§ Stated exercise:
Can you repeat the records from the line that has "A Editora (283, 2418)" through the line that has "生石高原 (339, 1568)", swapping "一覧" for "リスト" and leaving everything else unchanged?

§ Given entries:
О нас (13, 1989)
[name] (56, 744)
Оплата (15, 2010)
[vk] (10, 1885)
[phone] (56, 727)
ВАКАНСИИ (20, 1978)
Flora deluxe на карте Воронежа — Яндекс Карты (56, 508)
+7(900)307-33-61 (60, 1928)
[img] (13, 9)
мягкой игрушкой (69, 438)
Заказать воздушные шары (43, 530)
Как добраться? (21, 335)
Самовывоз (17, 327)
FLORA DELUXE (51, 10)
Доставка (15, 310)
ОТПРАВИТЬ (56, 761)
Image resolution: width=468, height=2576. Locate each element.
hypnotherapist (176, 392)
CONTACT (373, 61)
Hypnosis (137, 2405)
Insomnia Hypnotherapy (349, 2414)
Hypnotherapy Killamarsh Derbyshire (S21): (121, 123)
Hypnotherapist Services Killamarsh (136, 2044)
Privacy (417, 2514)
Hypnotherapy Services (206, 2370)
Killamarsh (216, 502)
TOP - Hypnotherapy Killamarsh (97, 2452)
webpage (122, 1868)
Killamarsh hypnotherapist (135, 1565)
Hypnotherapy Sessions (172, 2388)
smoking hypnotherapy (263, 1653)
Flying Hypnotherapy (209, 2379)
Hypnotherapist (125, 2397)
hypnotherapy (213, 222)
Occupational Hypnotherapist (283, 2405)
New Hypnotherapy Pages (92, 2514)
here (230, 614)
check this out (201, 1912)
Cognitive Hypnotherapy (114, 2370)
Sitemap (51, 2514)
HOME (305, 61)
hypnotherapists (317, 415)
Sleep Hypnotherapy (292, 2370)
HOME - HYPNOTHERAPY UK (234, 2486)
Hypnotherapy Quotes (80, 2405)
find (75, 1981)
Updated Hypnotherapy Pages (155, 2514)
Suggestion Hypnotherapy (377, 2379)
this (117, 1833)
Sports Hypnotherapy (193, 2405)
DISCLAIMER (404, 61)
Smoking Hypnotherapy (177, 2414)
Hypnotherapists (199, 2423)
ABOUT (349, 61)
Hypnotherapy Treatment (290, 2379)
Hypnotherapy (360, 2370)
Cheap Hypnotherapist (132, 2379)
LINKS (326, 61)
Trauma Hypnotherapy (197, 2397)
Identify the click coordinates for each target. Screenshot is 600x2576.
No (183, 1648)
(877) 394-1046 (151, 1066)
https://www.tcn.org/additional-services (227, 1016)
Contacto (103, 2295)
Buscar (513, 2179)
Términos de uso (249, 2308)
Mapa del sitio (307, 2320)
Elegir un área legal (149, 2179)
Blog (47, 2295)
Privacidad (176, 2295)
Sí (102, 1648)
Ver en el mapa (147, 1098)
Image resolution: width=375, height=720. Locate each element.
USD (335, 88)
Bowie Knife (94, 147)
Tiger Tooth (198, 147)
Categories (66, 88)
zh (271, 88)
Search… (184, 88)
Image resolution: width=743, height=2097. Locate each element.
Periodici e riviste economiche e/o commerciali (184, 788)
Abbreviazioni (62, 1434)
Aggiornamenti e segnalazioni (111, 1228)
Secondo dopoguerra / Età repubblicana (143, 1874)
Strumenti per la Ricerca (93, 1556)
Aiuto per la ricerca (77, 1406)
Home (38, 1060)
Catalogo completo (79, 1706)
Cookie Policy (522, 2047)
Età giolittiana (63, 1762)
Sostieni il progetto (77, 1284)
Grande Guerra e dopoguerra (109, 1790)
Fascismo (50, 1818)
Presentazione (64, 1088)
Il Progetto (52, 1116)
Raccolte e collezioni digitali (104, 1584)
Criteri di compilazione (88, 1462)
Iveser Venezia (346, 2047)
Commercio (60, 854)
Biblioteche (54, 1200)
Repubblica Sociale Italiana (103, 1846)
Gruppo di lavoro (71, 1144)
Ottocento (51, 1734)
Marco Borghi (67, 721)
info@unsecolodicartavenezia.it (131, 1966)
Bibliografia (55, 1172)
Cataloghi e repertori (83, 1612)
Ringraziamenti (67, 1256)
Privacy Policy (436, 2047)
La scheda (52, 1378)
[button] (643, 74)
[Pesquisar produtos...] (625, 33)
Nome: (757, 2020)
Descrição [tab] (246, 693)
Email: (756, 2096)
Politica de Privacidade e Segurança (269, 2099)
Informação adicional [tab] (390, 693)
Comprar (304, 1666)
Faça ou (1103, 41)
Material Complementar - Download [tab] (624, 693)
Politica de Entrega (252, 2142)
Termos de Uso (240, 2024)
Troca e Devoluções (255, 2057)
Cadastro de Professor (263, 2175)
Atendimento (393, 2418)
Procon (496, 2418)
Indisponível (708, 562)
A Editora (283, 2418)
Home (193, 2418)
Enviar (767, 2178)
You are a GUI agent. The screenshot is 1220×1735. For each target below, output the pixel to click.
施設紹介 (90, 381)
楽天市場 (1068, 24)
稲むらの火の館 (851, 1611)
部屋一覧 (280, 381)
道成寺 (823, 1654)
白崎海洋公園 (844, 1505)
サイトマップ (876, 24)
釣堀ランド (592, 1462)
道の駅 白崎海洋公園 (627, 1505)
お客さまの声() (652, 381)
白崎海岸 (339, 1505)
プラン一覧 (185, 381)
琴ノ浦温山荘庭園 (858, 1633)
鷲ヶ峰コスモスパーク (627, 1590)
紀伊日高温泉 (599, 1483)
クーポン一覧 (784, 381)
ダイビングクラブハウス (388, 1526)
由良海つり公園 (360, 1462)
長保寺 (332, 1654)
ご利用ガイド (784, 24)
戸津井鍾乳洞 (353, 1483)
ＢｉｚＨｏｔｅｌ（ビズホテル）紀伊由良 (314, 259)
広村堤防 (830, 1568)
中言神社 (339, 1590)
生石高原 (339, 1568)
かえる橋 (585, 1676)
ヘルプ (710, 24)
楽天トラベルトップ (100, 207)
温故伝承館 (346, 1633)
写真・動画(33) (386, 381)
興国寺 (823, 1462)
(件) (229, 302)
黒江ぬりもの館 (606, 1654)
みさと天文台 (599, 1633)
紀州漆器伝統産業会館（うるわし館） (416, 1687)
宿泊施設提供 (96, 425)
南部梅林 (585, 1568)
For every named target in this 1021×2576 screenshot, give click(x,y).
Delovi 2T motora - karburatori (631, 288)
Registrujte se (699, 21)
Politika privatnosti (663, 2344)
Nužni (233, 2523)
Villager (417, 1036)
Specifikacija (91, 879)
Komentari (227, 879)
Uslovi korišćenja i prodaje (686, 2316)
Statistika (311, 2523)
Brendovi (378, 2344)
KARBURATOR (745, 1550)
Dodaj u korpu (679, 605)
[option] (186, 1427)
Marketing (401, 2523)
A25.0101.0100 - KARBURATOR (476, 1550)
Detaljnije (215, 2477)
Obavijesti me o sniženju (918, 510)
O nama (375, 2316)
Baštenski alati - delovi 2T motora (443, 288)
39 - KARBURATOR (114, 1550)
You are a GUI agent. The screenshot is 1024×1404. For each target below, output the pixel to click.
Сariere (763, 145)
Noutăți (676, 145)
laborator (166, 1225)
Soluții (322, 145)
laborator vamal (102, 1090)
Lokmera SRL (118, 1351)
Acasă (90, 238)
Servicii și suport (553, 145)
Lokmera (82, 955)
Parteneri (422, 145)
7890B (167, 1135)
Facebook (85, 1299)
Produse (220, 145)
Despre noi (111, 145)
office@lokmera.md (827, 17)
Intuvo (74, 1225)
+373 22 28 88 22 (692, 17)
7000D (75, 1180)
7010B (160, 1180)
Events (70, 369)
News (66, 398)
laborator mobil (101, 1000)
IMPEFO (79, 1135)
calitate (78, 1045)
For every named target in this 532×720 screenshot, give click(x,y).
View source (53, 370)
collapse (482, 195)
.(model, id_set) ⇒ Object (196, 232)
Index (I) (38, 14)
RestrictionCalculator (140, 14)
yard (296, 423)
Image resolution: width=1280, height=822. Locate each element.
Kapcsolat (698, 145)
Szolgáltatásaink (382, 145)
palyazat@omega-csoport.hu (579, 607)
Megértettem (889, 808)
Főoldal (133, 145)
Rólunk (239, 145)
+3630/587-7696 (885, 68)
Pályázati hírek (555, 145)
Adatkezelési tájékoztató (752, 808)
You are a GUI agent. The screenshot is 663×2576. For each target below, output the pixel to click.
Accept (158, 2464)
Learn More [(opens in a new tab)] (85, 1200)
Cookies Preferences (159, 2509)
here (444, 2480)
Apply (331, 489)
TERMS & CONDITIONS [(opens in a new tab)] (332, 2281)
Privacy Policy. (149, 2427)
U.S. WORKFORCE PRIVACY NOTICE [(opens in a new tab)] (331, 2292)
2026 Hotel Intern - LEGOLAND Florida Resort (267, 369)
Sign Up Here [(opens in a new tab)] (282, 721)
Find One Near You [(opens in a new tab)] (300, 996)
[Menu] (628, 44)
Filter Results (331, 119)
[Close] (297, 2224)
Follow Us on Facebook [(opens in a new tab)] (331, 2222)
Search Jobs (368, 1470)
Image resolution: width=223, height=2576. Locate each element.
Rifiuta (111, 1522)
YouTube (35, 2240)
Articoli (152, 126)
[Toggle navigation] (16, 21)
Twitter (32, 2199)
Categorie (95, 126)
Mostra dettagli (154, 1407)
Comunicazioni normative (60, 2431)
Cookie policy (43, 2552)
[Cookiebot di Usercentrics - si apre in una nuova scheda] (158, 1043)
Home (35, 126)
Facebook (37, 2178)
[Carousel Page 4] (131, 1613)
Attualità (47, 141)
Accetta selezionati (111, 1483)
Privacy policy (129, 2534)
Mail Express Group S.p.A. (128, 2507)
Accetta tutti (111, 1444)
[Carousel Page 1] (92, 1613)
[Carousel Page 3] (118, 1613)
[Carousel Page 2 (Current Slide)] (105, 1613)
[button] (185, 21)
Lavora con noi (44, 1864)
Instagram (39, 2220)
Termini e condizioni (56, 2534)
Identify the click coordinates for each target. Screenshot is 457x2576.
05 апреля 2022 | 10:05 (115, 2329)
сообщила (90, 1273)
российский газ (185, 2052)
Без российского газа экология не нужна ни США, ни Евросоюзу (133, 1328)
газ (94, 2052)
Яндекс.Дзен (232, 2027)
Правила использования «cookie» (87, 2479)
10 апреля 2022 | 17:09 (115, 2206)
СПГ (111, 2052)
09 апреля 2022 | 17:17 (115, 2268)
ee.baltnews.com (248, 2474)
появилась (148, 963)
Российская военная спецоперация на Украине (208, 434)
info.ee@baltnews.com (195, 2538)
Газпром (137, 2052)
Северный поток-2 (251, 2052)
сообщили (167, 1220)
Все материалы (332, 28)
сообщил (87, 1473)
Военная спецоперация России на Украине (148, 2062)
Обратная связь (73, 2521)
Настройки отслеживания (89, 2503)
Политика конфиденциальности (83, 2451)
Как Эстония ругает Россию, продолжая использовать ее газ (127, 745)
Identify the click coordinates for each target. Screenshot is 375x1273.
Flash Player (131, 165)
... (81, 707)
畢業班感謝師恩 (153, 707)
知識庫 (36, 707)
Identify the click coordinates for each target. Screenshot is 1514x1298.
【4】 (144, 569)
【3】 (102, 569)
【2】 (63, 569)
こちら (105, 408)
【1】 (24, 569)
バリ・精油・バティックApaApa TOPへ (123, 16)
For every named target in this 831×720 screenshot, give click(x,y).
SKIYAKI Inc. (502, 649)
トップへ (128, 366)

§ The result:
A Editora (283, 2418)
Home (193, 2418)
Enviar (767, 2178)
You are a GUI agent. The screenshot is 1220×1735. For each target below, output the pixel to click.
施設紹介 (90, 381)
楽天市場 (1068, 24)
稲むらの火の館 (851, 1611)
部屋リスト (280, 381)
道成寺 (823, 1654)
白崎海洋公園 (844, 1505)
サイトマップ (876, 24)
釣堀ランド (592, 1462)
道の駅 白崎海洋公園 (627, 1505)
お客さまの声() (652, 381)
白崎海岸 (339, 1505)
プランリスト (185, 381)
琴ノ浦温山荘庭園 (858, 1633)
鷲ヶ峰コスモスパーク (627, 1590)
紀伊日高温泉 (599, 1483)
クーポンリスト (784, 381)
ダイビングクラブハウス (388, 1526)
由良海つり公園 (360, 1462)
長保寺 (332, 1654)
ご利用ガイド (784, 24)
戸津井鍾乳洞 (353, 1483)
ＢｉｚＨｏｔｅｌ（ビズホテル）紀伊由良 (314, 259)
広村堤防 (830, 1568)
中言神社 (339, 1590)
生石高原 (339, 1568)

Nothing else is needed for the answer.